But then, as Cathy Knepper notes in her 2011 book Jersey Justice, the case began to fade from public consciousness. She attributes the change to Ralph Cooper's plea deal in February 1953—and its suggestion that most if not all of the six men were probably guilty—and the involvement in the appeal process of the CPUSA-affiliated Civil Rights Congress during the McCarthy era when "anything associated with Communists became anathema". It was not until decades later that the Trenton Six case came to be regarded as a significant precursor to the U.S. Civil Rights Movement.

==The accused==
- Ralph Cooper (1924-?), convicted in the third trial. In a court appearance in February 1953, he pleaded "no defense" and was sentenced to 6-10 years, retroactive to the time of his original arrest in February 1948. After being paroled in 1954, he disappeared from records.
- Collis English (1925–1952), convicted in the third trial. He died in prison of a heart attack on December 31, 1952.
- McKinley Forrest (1913–1982), acquitted in the third trial. He was the brother-in-law of Collis English.
- John McKenzie (1925-?), acquitted in the third trial.
- James Henry Thorpe Jr. (1913–1955), acquitted in the third trial. He died in a car crash on March 25, 1955.

### EXCERPTED RECORDS
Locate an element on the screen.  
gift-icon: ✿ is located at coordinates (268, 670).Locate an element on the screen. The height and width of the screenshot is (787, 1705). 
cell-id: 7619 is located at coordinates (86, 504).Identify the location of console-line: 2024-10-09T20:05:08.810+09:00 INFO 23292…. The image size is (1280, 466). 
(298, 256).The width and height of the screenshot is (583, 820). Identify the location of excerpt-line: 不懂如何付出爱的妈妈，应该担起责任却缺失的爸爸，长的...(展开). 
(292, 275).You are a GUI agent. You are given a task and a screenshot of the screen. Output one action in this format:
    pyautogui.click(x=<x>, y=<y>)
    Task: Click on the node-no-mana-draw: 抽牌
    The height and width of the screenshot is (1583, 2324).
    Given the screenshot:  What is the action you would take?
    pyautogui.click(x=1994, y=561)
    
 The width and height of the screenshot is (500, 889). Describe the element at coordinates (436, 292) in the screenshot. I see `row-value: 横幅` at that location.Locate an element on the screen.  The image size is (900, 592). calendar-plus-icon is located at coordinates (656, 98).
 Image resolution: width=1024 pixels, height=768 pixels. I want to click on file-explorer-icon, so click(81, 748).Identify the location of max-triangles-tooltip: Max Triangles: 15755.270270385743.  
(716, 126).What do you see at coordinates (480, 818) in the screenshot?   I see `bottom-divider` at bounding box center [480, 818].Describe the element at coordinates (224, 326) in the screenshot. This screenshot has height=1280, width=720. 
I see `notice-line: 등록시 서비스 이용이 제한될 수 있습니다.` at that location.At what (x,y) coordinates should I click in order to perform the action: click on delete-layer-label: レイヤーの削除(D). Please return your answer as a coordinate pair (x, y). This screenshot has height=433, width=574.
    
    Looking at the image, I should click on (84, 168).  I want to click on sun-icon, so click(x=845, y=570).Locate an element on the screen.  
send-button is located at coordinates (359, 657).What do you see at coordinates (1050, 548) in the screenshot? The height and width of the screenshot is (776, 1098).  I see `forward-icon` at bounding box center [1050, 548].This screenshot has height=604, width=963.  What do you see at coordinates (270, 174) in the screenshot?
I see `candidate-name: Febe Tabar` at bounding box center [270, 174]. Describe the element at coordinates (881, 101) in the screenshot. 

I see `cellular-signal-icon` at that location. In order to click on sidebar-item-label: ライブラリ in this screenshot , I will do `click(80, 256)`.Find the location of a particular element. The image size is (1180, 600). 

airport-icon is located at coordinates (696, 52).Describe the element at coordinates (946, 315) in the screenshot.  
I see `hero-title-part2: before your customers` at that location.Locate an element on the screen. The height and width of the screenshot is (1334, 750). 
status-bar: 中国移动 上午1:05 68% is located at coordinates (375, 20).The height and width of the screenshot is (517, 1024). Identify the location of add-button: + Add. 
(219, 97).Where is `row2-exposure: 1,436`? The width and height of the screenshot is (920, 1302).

### THE PROBLEM
Continue the passage on the Trenton Six case, picking up directly after its final line.

### REPLY
- Horace Wilson (1911–2000), acquitted in the third trial.

==Timeline==
- January 27, 1948: William Horner, a 72-year-old junk shop dealer, is killed and his common-law wife beaten in Trenton, New Jersey on January 27. Although police allege the motive was robbery, more than $1,600 is discovered in Horner's pockets.
- January 27-31, 1948: Trenton police officers, under the direction of Andrew J. Duch, the city's former mayor (1943-1947) and director of public safety, patrol black neighborhoods and detain and question random black men. By January 31, twenty have been arrested because of the sweep.
- February 1948: The Trenton police arrest six black men, questioning them without access to attorneys. Five of the six sign confessions on February 11 and are charged with Horner's murder.
- June 7, 1948: The State of New Jersey opens its case against the six based on the five signed confessions. The defendants are assigned four court-appointed attorneys.
- August 6, 1948: All six men are found guilty and sentenced to death. All had provided alibis for the time of the crime and repudiated their confessions. The defense raised serious doubts about the legality of the confessions. An appeal is filed with the state Supreme Court and an automatic stay of execution granted.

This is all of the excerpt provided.